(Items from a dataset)

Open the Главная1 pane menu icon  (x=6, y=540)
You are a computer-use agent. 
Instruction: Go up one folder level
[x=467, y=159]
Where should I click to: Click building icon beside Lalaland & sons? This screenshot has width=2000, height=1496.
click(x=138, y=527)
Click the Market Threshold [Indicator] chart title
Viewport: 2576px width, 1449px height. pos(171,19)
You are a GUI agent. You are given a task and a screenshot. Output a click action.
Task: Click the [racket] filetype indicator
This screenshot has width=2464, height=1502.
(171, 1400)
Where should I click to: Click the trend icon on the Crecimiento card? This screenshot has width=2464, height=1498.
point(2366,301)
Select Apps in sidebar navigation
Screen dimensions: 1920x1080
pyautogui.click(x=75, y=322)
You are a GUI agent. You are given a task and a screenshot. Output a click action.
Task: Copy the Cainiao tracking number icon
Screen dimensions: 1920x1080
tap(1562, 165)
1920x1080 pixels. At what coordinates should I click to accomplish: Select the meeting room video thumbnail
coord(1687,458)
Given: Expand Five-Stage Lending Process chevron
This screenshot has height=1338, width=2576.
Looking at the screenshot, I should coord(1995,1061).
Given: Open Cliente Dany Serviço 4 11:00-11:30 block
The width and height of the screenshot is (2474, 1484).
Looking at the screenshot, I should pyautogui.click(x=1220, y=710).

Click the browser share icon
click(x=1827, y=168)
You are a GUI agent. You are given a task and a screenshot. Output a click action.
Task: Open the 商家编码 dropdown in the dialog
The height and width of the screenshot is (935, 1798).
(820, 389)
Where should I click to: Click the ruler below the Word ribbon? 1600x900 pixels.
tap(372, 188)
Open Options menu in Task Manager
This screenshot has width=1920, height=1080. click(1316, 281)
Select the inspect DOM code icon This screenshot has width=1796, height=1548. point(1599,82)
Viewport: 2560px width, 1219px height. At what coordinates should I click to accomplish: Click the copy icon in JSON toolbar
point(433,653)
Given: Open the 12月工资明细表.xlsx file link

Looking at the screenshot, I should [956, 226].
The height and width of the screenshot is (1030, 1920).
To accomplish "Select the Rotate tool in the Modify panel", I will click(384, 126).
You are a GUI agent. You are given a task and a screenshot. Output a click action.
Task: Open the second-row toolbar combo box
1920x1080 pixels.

- [The problem]
Starting at the line that contains "The height and width of the screenshot is (1030, 1920).", write out every line through the last one in the data above, exactly as it stands.

- [Solution]
The height and width of the screenshot is (1030, 1920).
To accomplish "Select the Rotate tool in the Modify panel", I will click(384, 126).
You are a GUI agent. You are given a task and a screenshot. Output a click action.
Task: Open the second-row toolbar combo box
1920x1080 pixels.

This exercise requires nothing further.